Dataset Splits Yes From the dataset, we randomly select 9/10 samples for training and the rest for testing. CIFAR10 consists of 10 classes of color images, with 6000 samples per class. Mini-Image Net is a subset of Image Net (Deng et al., 2009), which consists of 100 classes of color images, each class having 600 samples. For the latter two datasets, we use their default training and testing samples, with the ratio of 5/1.
Hardware Specification No The paper does not specify any particular hardware used for running the experiments (e.g., GPU/CPU models, memory details).

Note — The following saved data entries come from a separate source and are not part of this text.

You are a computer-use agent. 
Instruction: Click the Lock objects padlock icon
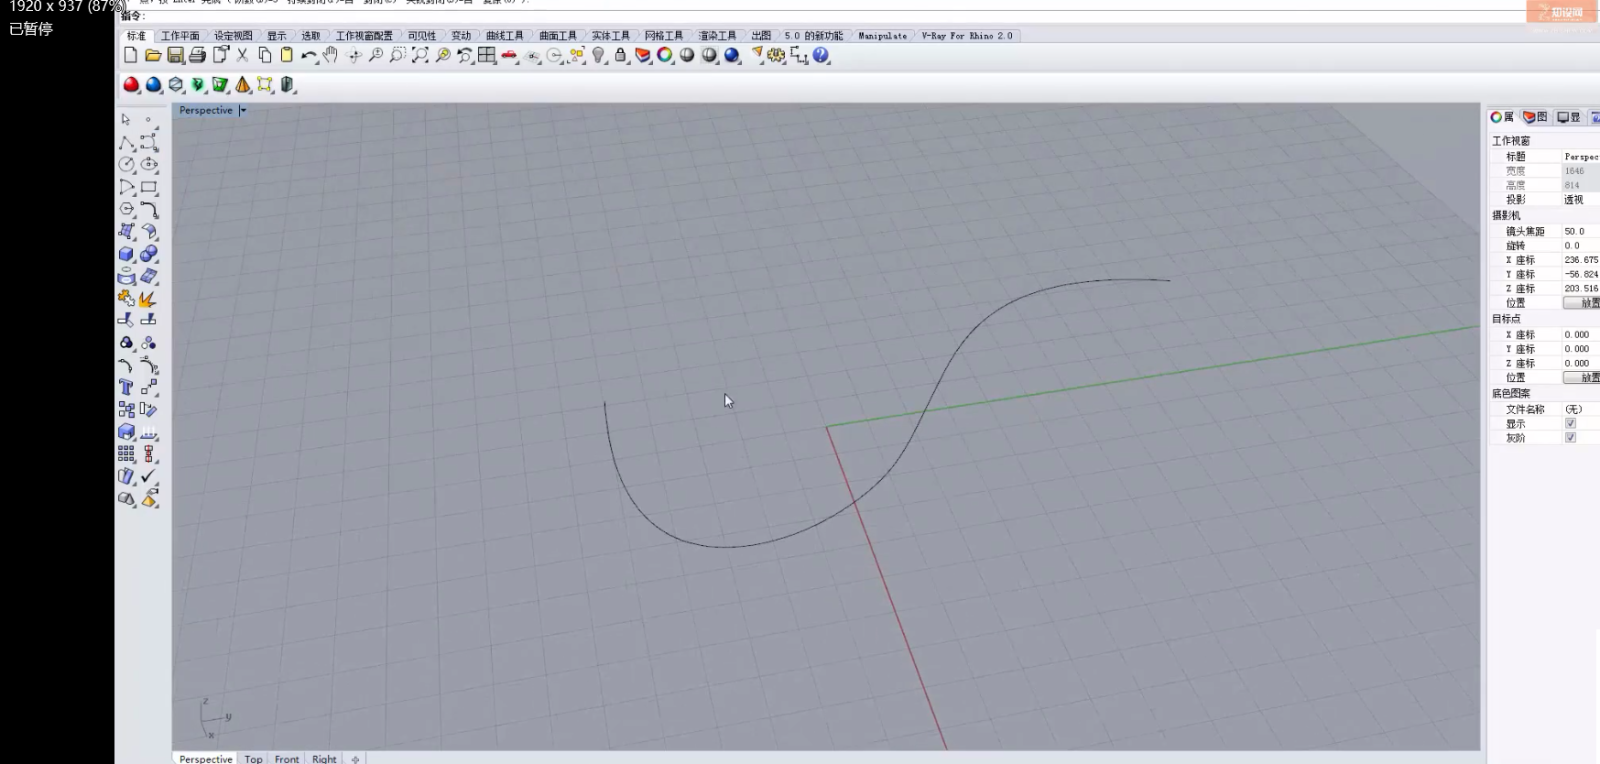tap(621, 56)
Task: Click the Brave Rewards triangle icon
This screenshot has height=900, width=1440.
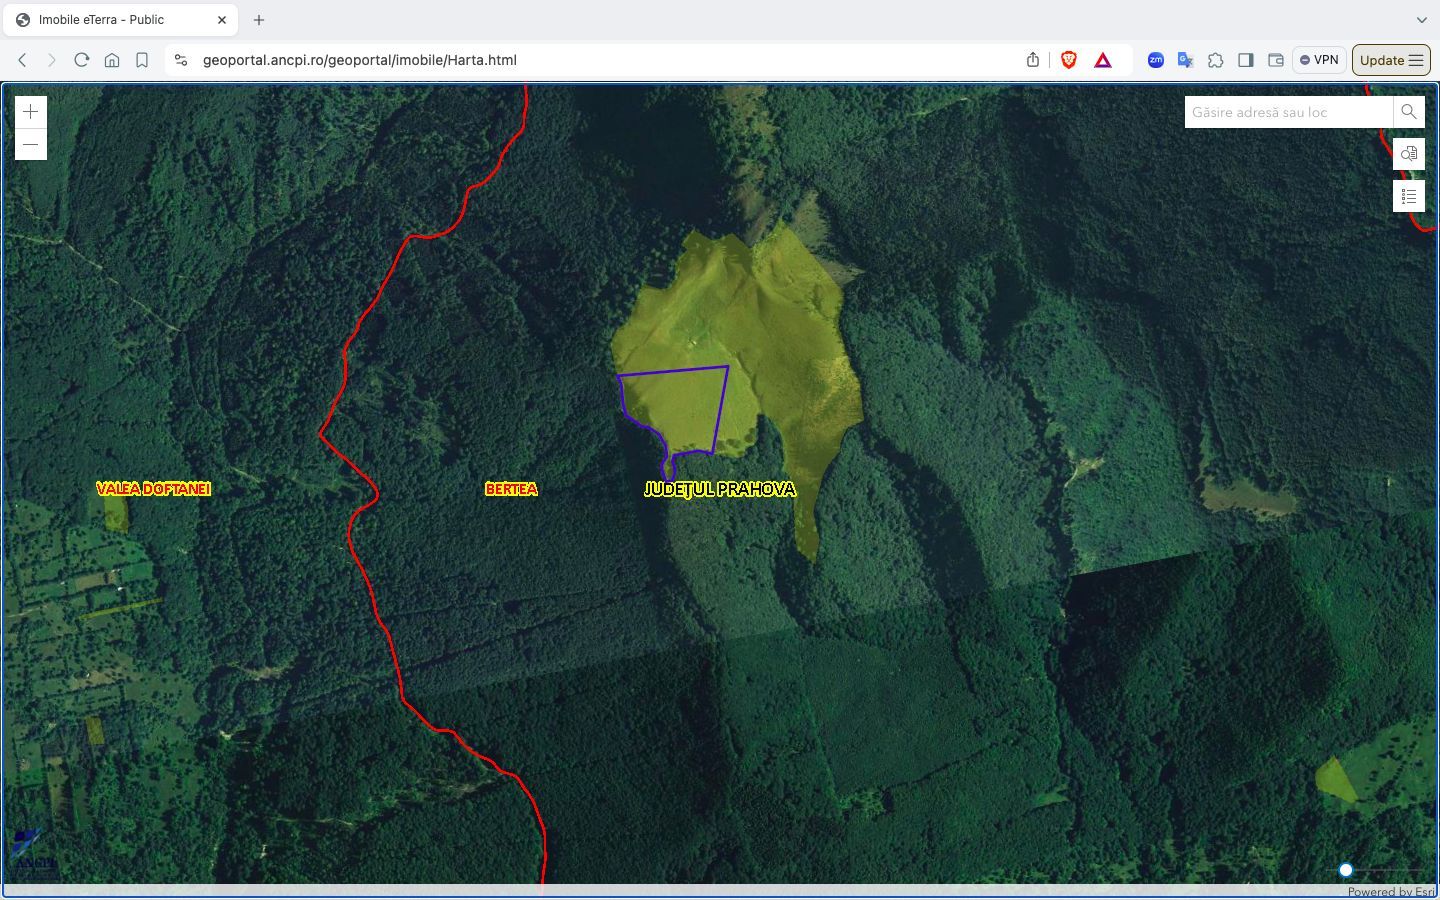Action: tap(1103, 60)
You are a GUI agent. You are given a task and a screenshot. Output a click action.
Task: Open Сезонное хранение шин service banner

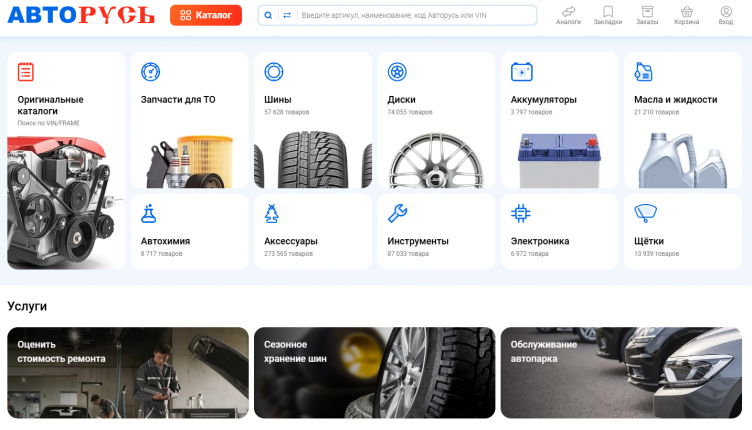[374, 372]
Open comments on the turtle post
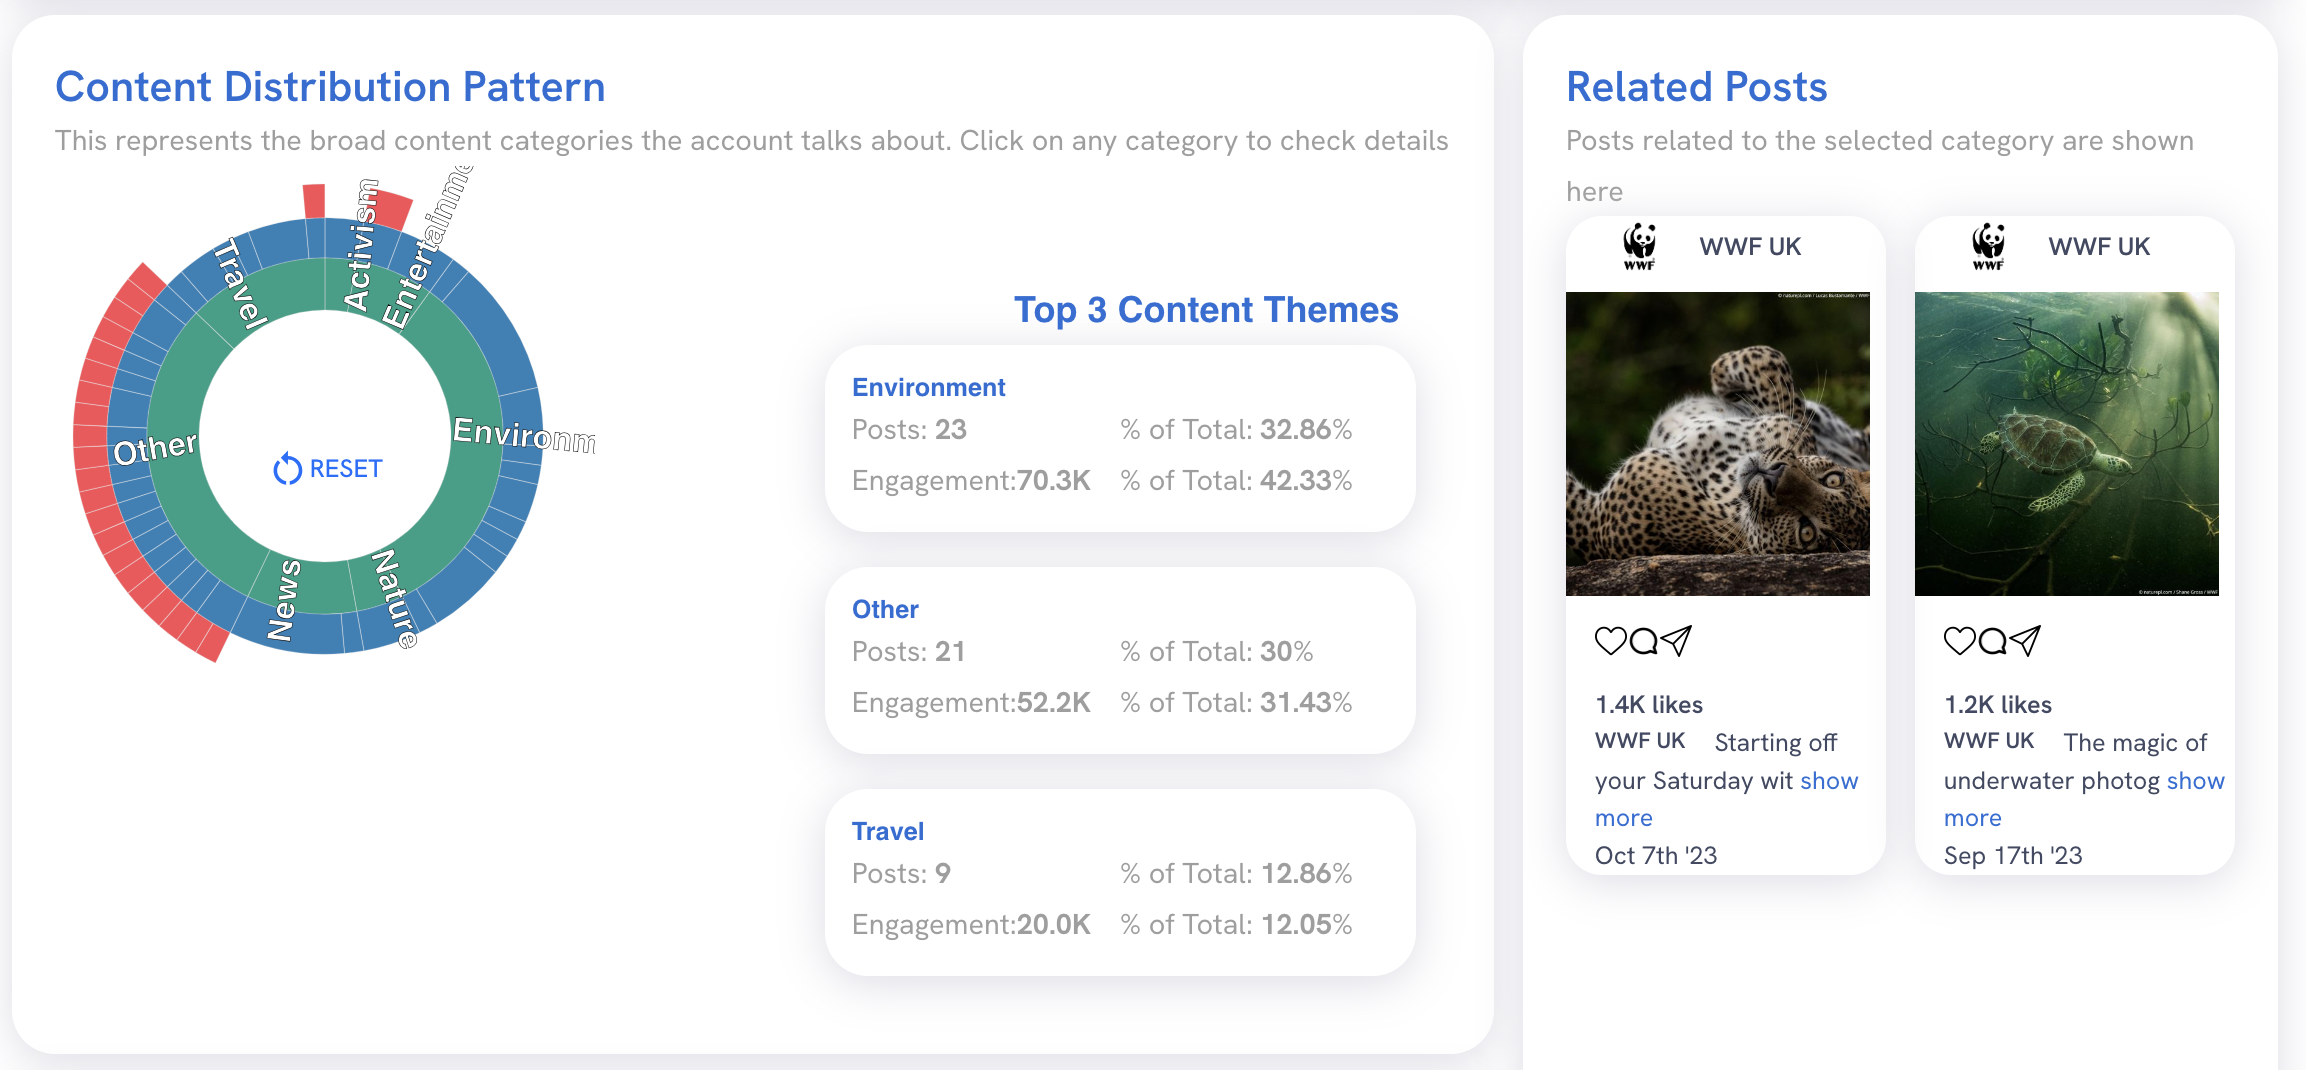 (x=1993, y=641)
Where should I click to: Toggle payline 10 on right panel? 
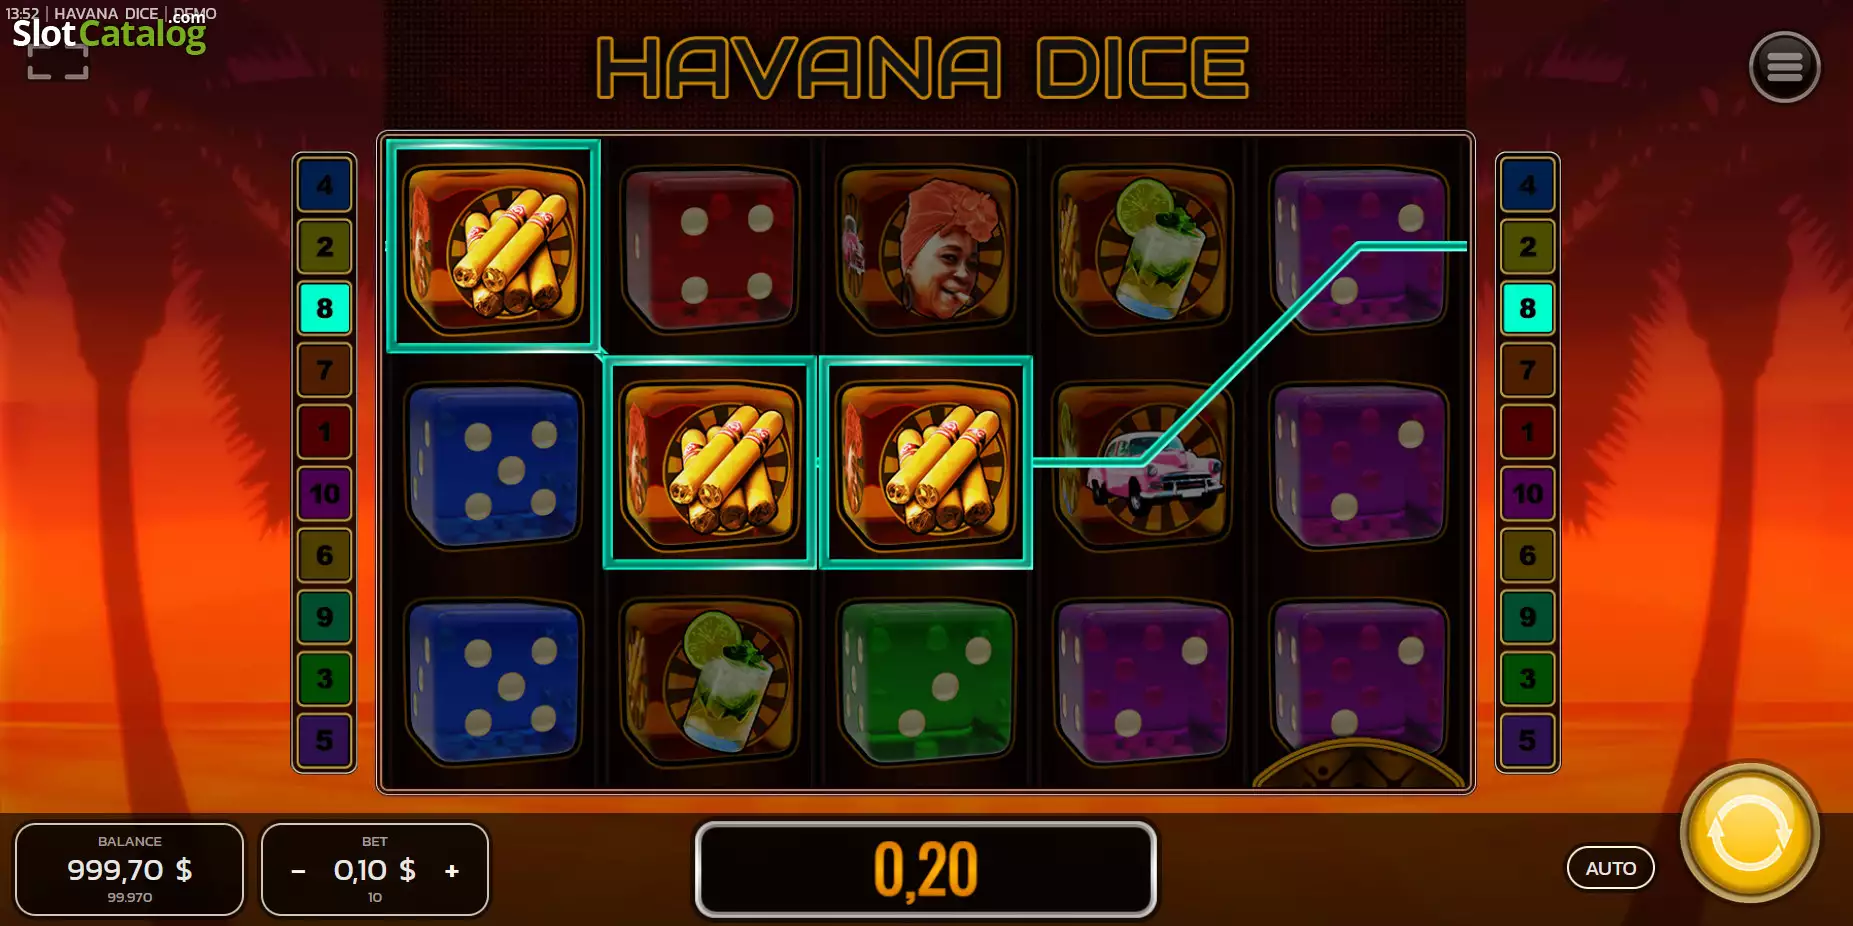tap(1528, 493)
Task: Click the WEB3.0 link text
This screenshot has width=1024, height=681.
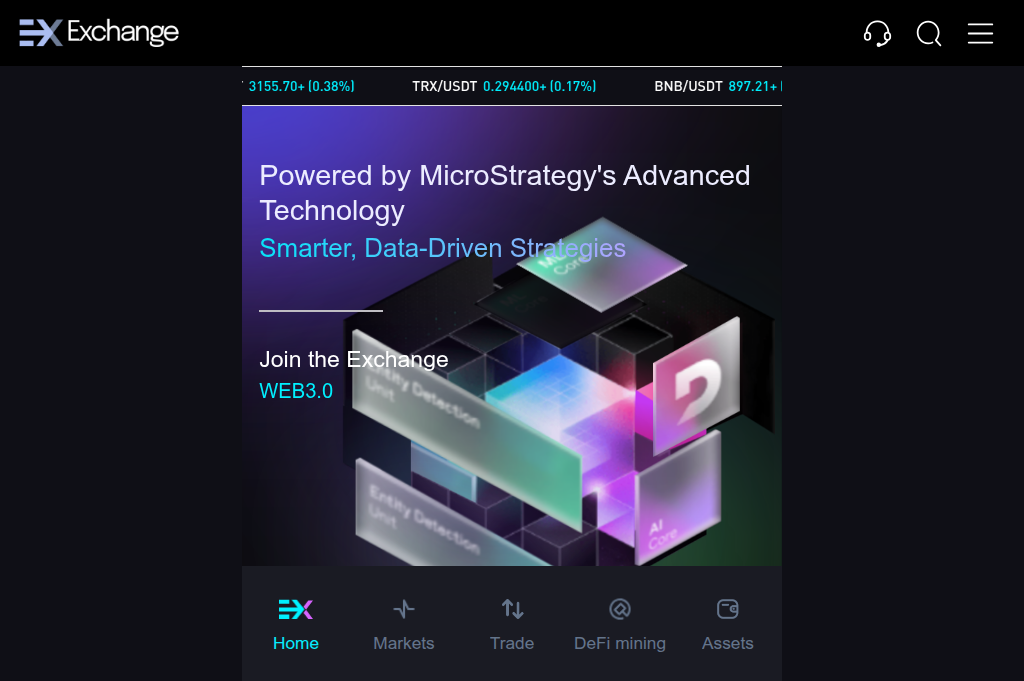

Software Dependencies No The paper mentions using KNN, SVM with a linear kernel, and k-means algorithms but does not provide specific version numbers for any software libraries or frameworks used for their implementation.
Experiment Setup No The paper specifies feature sparsity ratios (k/n = 1%, 5%, 10%, 20%) and projection ratios (m/n = 10%, 50%), and notes using KNN and SVM for classification and k-means for clustering based on cosine distance. However, it lacks crucial hyperparameters for these algorithms, such as the 'K' value for KNN, the 'C' parameter for SVM, or the number of clusters ('k') for k-means, which are essential for reproducing the experimental setup.